RDC: l’UPC de Thomas Lubanga exige la tenue d’un dialogue politique

Palais du peuple, le parlement à Kinshasa, 2007.

L’Union des patriotes congolais (UPC) de Thomas Lubanga Dylo, détenu à la Cour pénale internationale (CPI) réclame l’organisation d’un dialogue politique en République démocratique du Congo (RDC) pour tenter de trouver des solutions aux questions sécuritaires et celles liées à la souveraineté nationale. Dans une conférence de presse tenue vendredi 12 avril à Bunia, le président national intérimaire de ce parti, le député John Tinanzabu Zeremani, a décrié l’existence d’une multitude de groupes armés actifs dans l’ensemble du pays.

Le député John Tinanzabu a soutenu que la RDC est dans l’insécurité de l’est à l’ouest et du nord au sud :

«Je commence par le Sud, où il y a eu les Bakata Katanga qui ont manifesté dernièrement. Ils sont partis planter leurs drapeaux sans qu’on ne tire sur eux dans la ville de Lubumbashi. En Ituri, il y a [le chef milicien]Cobra Matata qui est là. A Aru (Province Orientale), il y a encore des [groupes armés qui viennent] de surgir là bas. Au Nord-Kivu, il y a le fameux M23 qui fait l’actualité. Il y a combien des Maï Maï qui s’appellent de tous les noms ? »

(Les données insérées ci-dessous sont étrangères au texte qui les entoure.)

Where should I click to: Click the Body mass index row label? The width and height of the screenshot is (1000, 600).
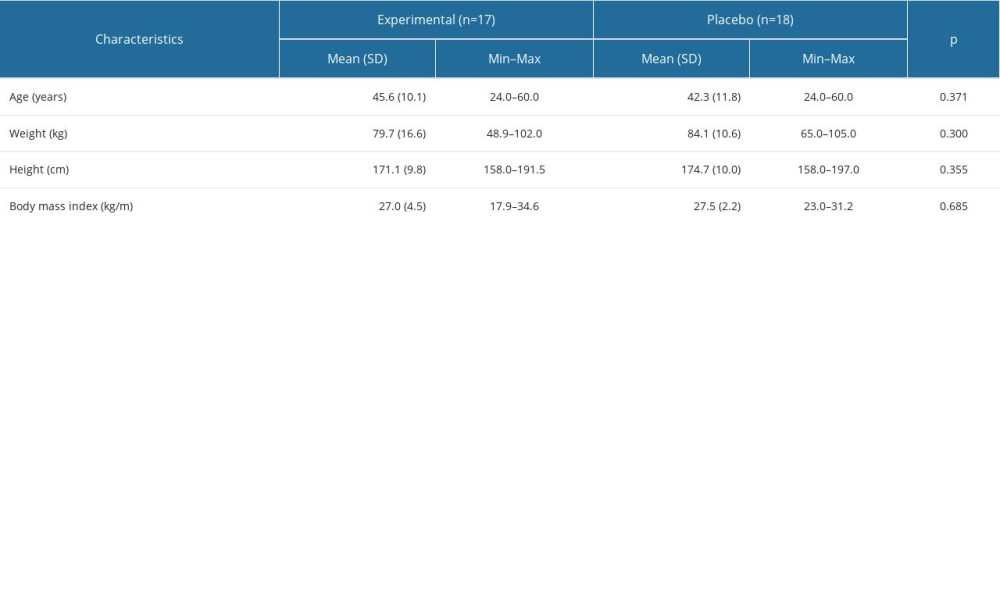click(x=71, y=207)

Pour le député John Tinanzabu, le Gouvernement devrait convoquer d’urgence un dialogue politique pour traiter de toutes les questions liées à la souveraineté nationale.

Ce dialogue devrait, selon lui, «permettre à tous les Congolais de contribuer, la majorité comme l’opposition et  la société civile, pour qu’on trouve des solutions aux problèmes de ce pays. C’est notre pays à nous tous. Tout ce qui se passe au Congo, c’est parce qu’il y a eu échec de la réconciliation nationale ».

Ce responsable de l’UPC a souhaité que tous «les Congolais se retrouvent et se parlent. Il faut que le chef de l’Etat prenne ses responsabilités, il avait promis [la tenue des concertations nationales] pourquoi il tergiverse ? C’est ça le questionnement».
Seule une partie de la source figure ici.